Near the start of the 20th century, a man named Darius Hicks took steps to start a town and health resort on the land around Vishnu Springs. He divided the land owned by his family into plots, and sold them for $30 each. The centerpiece of the town was a three-story hotel named the Capitol Hotel, which was built to attract people seeking the health and spiritual effects of the spring. The town featured two stores: a blacksmith shop and a restaurant. Transportation was provided by horse and buggy from the nearby town of Colchester, Illinois. Later, Hicks added parks, a fishing pond, a racetrack, and a schoolhouse.

In the summer of 1903, a supervisor was inspecting the horse that turned the gears of the resort's carousel. The supervisor was to ensure that the horse was walking at a steady pace while children were riding the carousel. Somehow, that supervisor's shirtsleeve was caught in the gears of the carousel, pulling him into them. Screams of terror interrupted the sound of the joyful children riding the carousel as the supervisor was crushed to his death.
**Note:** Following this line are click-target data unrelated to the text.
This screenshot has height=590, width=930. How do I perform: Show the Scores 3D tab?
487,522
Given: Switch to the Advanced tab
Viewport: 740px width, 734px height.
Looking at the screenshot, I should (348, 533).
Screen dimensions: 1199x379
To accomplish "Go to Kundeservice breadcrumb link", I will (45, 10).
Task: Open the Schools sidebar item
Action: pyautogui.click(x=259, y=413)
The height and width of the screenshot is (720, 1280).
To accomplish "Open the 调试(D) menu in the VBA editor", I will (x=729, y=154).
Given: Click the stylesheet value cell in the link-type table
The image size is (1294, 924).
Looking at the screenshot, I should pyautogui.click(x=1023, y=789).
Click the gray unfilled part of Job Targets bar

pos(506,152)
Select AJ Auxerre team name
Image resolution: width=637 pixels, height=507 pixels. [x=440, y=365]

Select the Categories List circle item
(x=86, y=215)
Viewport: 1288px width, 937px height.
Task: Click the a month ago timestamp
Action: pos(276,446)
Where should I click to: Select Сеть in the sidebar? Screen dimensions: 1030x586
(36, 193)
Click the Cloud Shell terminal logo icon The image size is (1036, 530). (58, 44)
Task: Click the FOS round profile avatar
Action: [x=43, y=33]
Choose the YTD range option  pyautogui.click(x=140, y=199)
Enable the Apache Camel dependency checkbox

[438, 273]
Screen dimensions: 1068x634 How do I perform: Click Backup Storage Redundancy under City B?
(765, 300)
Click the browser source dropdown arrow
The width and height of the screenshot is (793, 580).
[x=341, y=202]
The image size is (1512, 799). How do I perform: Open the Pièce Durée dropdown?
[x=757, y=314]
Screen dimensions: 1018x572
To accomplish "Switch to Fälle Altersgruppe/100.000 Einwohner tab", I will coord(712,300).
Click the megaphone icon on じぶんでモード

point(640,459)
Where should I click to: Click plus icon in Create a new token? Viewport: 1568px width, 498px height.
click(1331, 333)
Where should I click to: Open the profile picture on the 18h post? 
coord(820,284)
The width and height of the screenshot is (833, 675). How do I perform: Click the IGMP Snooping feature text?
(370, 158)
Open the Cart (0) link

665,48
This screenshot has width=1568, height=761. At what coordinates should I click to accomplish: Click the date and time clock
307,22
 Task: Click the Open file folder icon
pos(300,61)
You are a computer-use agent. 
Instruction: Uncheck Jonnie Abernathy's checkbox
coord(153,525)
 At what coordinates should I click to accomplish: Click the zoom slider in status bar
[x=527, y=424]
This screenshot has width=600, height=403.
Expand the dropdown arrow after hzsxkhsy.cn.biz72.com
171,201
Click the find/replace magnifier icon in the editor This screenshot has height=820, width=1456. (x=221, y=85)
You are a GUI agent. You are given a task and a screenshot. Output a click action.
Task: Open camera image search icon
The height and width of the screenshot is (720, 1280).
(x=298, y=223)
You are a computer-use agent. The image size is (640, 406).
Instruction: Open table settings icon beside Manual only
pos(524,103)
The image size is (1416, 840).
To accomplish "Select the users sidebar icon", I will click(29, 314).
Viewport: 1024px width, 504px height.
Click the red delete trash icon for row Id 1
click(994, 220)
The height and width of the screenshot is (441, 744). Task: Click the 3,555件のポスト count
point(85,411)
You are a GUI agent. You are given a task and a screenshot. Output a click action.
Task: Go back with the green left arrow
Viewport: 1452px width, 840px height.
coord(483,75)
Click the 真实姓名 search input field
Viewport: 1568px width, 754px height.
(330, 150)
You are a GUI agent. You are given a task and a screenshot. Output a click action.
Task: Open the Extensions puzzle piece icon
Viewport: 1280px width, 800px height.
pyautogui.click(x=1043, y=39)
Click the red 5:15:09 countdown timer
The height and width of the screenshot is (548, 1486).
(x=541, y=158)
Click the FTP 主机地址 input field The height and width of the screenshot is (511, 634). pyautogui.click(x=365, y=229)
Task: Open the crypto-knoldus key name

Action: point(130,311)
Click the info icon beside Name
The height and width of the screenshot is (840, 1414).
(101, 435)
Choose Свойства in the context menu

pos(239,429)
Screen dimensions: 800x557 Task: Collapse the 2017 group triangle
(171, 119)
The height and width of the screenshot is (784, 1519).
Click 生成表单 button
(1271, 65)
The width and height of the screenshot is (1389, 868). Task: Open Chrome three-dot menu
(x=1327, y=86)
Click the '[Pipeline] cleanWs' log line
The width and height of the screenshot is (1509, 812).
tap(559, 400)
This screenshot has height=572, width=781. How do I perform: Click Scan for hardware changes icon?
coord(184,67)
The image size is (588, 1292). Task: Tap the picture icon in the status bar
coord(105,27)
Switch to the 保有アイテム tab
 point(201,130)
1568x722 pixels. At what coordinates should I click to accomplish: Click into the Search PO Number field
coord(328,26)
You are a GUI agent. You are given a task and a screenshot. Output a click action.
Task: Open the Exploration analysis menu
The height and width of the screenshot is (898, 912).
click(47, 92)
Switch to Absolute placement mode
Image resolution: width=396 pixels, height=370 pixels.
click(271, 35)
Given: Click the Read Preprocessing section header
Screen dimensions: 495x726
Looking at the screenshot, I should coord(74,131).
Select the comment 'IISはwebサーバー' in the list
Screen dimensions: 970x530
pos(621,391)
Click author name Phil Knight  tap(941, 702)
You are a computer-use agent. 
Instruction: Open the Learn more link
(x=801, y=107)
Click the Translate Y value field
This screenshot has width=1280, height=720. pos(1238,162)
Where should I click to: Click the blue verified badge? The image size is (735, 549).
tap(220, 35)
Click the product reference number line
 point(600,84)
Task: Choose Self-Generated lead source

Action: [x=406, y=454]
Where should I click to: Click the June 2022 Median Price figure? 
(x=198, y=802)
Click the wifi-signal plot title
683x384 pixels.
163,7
The carousel was stopped, and was never again ran.

Despite Hicks’ efforts, the town never prospered. Transportation was difficult due to the lack of rail lines or an easily navigable river. Hicks left the resort town in 1903, and indifferent management let the town decay. By the 1920s, most of the businesses had closed, large numbers of guests stopped visiting, and the town could be considered abandoned.

A man named Ira Post attempted to revive the resort in 1935. Post marketed the area as a vacation and picnic area that had limited success until the 1950s, when Post died. In 1968, a woman named Alfred White and two men named Albert Simmons and Irvin Minor tried to reopen the restaurant and country music attraction. In the 1970s, a group of students from Western Illinois University started a commune on the land. The commune sustained itself with farming, livestock, and occasional music festivals. The hotel was once again abandoned by 1982.

Most of the town is gone today, however the hotel still stands. Much of the hotel has been ruined by vandals and structural decay. The land was donated to Western Illinois University in 2003 as a wildlife refuge and a place for conservation and research.

==Ira & Reatha T. Post Wildlife Sanctuary==
The property is now known as the Ira & Reatha T. Post Wildlife Sanctuary, and is operated by the Western Illinois University Foundation as a wildlife sanctuary and study area for the university's students.